Researchers at Zero Day Initiative said that of the critical vulnerabilities it spotted, a distinct malware bypass theme emerged. It wrote, “CVE-2017-11830 patches a Device Guard security feature bypass vulnerability that would allow malware authors to falsely authenticated files… CVE-2017-11877 fixes an Excel security feature bypass vulnerability that fails to enforce macro settings, which are often used by malware developers.”

“Speaking of malware, this patch fixes a CVE (CVE-2017-11830) that allows Device Guard to incorrectly validates an untrusted file. This means attackers could make an unsigned file appear to be signed. Since Device Guard relies on a valid signature to determine trustworthiness, malicious files could be executed by making untrusted files seem trusted. This is exactly the sort of bug malware authors seek, as it allows them to have their exploit appear as a trusted file to the target,” ZDI wrote.

Part of Patch Tuesday also included an advisory (ADV170020), which is related to Microsoft Office Defense in Depth Update series. “ADV170020 is likely related to the malware abusing Dynamic Data Exchange, and this advisory may help restrict abusing this protocol feature,” wrote Zero Day Initiative researchers.

Despite a number of attacks that have used Dynamic Data Exchange fields in Office, Microsoft has remained insistent that DDE is a product feature and not a vulnerability.
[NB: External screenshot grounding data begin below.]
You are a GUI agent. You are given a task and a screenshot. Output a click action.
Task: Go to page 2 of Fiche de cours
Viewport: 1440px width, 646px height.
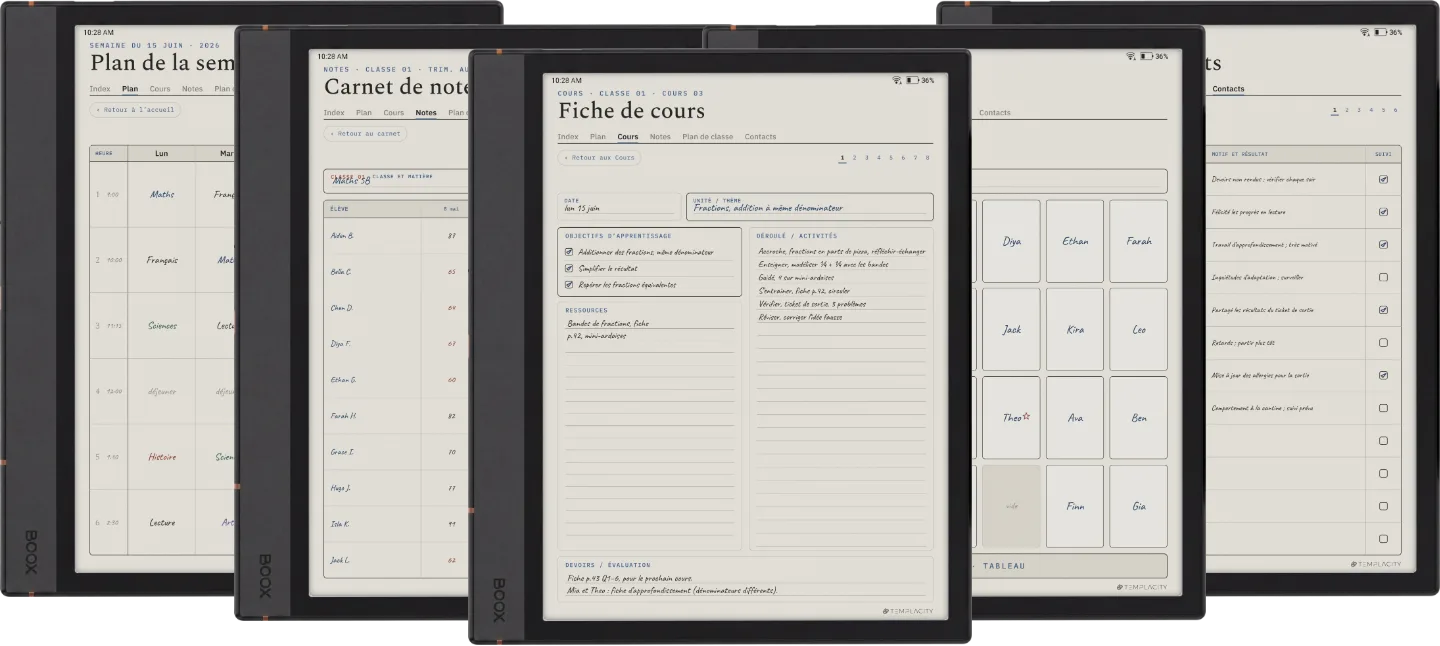coord(854,157)
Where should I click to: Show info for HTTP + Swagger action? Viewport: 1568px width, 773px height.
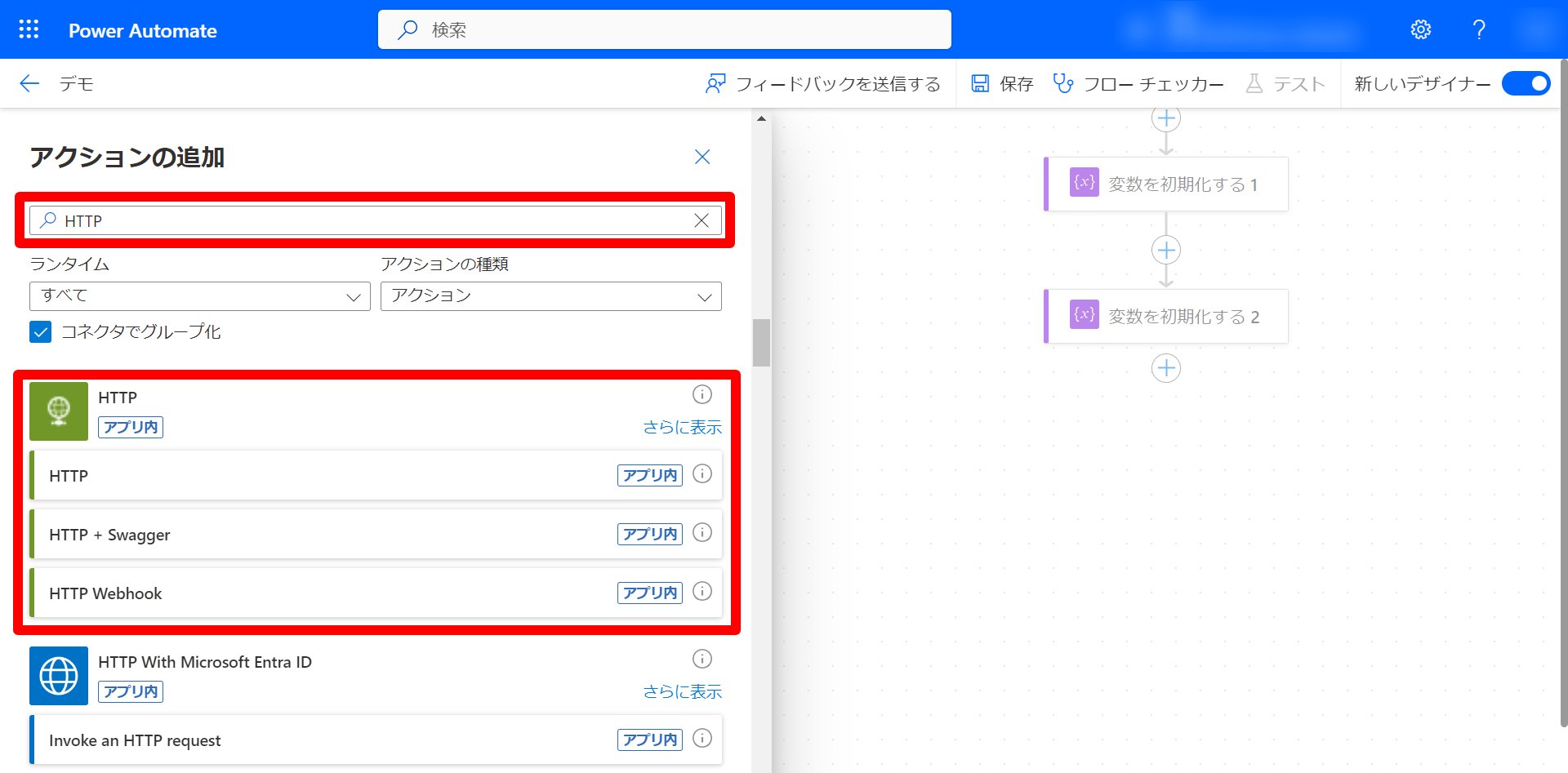702,533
Part of Patch Tuesday also includes something new, according to Greg Wiseman, Rapid7’s senior security researcher, who said Microsoft is applying fixes to some of its open source projects. “Sixteen of the Edge vulnerabilities have been resolved in ChakraCore, the open source part of Edge’s JavaScript engine,” Wiseman said. “.NET Core is being patched for a denial of service (DoS) vulnerability (CVE-2017-11770), and ASP.NET Core has fixes for DoS (CVE-2017-11883), privilege escalation (CVE-2017-11879), and information disclosure (CVE-2017-8700) vulnerabilities this month.”

Lastly, Qualys warns (CVE-2017-11882), a Microsoft Office memory corruption vulnerability rated as important, should be prioritized. “There may be POC code for this vulnerability, so it is recommended that you give the Office updates attention this month as well,” Qualys wrote.